Problem description ▸ Read the data, and whenever a line holds the word "sidebar", report that line.

Exercise data ▸
+ + + + +

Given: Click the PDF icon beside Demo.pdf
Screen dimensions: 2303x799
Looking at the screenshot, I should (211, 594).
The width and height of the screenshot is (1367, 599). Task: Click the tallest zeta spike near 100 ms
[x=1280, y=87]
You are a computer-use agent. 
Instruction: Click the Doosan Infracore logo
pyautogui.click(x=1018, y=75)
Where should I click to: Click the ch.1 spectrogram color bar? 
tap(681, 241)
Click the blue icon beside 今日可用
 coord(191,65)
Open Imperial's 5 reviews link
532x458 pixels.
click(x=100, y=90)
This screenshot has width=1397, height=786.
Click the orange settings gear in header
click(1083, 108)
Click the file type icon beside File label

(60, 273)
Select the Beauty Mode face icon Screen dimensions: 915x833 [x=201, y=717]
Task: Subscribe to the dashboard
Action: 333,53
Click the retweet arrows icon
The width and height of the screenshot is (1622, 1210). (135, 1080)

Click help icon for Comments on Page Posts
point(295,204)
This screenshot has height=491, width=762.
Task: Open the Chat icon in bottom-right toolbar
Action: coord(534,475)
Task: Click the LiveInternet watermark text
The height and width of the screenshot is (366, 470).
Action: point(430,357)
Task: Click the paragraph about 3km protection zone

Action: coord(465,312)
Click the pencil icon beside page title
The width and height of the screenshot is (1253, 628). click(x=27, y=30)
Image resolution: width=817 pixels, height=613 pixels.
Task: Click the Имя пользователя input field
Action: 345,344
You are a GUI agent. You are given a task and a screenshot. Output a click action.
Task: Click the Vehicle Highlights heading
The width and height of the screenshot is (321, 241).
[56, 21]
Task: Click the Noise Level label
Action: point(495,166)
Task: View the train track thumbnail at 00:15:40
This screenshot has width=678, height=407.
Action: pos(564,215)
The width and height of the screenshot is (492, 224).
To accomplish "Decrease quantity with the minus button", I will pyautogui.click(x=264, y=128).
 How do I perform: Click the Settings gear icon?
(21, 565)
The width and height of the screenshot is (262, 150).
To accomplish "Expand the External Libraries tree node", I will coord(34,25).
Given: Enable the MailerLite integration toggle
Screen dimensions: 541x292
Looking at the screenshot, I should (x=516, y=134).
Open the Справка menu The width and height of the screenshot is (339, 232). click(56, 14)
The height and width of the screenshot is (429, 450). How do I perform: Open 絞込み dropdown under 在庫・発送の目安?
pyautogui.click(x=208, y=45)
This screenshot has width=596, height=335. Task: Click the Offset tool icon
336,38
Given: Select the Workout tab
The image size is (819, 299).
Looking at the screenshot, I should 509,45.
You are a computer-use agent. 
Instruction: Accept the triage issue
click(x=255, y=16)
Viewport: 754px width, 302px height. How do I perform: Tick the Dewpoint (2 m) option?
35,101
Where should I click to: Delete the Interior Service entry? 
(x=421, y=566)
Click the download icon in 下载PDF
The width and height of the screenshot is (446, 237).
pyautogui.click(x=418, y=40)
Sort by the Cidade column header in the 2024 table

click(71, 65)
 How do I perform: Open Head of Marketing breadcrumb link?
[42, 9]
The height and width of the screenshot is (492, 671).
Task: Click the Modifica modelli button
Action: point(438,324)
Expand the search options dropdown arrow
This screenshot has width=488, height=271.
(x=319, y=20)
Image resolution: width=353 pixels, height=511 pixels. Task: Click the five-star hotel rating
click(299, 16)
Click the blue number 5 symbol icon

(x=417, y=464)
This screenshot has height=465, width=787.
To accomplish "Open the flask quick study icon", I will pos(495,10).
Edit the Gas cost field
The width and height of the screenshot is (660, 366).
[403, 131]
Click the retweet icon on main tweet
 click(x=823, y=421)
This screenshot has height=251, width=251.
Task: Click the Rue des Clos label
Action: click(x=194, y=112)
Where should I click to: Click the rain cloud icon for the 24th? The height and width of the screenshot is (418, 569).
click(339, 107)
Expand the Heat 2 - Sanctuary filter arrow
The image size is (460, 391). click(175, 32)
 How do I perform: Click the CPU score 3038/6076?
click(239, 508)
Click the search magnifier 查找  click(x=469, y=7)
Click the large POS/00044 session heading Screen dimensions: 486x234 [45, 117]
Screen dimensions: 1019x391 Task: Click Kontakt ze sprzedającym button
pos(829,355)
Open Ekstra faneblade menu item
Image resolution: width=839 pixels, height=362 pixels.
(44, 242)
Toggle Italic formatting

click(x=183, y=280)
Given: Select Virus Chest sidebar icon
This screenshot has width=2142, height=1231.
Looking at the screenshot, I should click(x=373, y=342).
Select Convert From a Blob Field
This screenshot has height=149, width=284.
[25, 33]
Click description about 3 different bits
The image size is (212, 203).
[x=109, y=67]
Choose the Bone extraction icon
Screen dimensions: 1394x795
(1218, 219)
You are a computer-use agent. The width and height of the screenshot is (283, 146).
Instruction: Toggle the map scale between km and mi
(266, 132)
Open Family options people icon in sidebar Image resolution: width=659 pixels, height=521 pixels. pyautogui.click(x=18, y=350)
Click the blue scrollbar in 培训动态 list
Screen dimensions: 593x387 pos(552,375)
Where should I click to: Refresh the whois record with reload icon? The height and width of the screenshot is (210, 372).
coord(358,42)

+ + + + +

Response area ▸
Given: Select Virus Chest sidebar icon
Open Family options people icon in sidebar Image resolution: width=659 pixels, height=521 pixels. pyautogui.click(x=18, y=350)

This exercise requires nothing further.